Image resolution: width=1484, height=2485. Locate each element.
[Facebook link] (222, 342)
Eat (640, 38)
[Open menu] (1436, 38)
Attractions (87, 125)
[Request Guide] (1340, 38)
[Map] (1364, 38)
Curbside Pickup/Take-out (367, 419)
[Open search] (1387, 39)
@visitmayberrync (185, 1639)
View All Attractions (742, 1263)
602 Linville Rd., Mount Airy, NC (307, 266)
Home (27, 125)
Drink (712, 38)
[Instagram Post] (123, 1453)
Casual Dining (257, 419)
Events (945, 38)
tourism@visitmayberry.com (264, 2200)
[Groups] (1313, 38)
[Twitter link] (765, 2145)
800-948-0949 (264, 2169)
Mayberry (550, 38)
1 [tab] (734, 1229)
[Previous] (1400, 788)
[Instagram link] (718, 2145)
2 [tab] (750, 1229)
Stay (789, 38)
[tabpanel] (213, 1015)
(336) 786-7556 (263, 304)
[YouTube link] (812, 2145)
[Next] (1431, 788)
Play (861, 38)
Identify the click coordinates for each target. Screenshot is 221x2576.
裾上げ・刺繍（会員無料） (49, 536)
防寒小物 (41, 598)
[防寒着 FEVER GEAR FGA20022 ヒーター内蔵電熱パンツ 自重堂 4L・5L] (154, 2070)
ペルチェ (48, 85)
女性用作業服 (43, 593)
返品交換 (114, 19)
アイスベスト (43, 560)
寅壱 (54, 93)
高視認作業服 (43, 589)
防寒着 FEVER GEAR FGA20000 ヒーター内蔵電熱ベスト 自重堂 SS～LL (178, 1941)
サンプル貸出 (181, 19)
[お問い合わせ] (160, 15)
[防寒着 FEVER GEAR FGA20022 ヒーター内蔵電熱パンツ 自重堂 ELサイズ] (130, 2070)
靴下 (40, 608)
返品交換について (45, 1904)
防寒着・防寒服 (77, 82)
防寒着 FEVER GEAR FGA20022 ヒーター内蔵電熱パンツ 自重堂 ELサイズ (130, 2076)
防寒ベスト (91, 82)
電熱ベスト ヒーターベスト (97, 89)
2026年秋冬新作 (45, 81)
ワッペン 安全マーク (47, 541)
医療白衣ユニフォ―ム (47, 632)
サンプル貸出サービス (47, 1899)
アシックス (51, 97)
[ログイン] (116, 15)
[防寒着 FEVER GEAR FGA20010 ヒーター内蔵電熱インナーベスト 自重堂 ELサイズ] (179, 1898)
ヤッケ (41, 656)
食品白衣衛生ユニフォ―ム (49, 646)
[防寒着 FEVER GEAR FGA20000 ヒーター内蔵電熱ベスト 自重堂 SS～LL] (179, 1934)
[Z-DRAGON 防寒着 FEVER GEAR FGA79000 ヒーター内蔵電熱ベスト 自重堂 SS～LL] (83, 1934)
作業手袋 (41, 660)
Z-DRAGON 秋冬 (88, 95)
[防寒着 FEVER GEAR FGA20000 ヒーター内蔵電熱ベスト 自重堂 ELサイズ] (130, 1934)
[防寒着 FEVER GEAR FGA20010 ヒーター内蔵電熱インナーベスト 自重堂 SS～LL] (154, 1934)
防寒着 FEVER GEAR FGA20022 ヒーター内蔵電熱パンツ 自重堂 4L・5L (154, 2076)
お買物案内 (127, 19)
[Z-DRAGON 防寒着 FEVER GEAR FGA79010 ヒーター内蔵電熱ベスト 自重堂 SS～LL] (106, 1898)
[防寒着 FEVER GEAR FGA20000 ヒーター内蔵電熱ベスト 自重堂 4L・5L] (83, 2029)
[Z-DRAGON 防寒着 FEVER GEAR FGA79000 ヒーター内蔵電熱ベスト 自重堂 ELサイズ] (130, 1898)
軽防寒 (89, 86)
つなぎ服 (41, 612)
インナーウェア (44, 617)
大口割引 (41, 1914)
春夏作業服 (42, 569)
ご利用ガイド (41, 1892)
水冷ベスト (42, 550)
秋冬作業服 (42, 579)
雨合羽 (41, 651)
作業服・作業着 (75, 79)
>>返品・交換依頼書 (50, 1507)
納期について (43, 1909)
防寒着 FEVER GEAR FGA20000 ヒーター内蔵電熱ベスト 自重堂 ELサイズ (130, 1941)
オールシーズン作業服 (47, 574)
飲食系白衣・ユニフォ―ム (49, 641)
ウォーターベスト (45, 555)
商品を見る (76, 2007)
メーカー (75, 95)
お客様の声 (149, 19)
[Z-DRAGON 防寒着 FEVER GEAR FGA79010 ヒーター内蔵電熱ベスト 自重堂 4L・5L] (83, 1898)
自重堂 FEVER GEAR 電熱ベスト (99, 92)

- - - - - - -

ABOUT THIS EXERCISE - Whenever a line in the records contains the word "ヒーター内蔵電熱インナーベスト", copy that line.

SOLUTION FOR THIS PROBLEM -
[防寒着 FEVER GEAR FGA20010 ヒーター内蔵電熱インナーベスト 自重堂 ELサイズ] (179, 1898)
[防寒着 FEVER GEAR FGA20010 ヒーター内蔵電熱インナーベスト 自重堂 SS～LL] (154, 1934)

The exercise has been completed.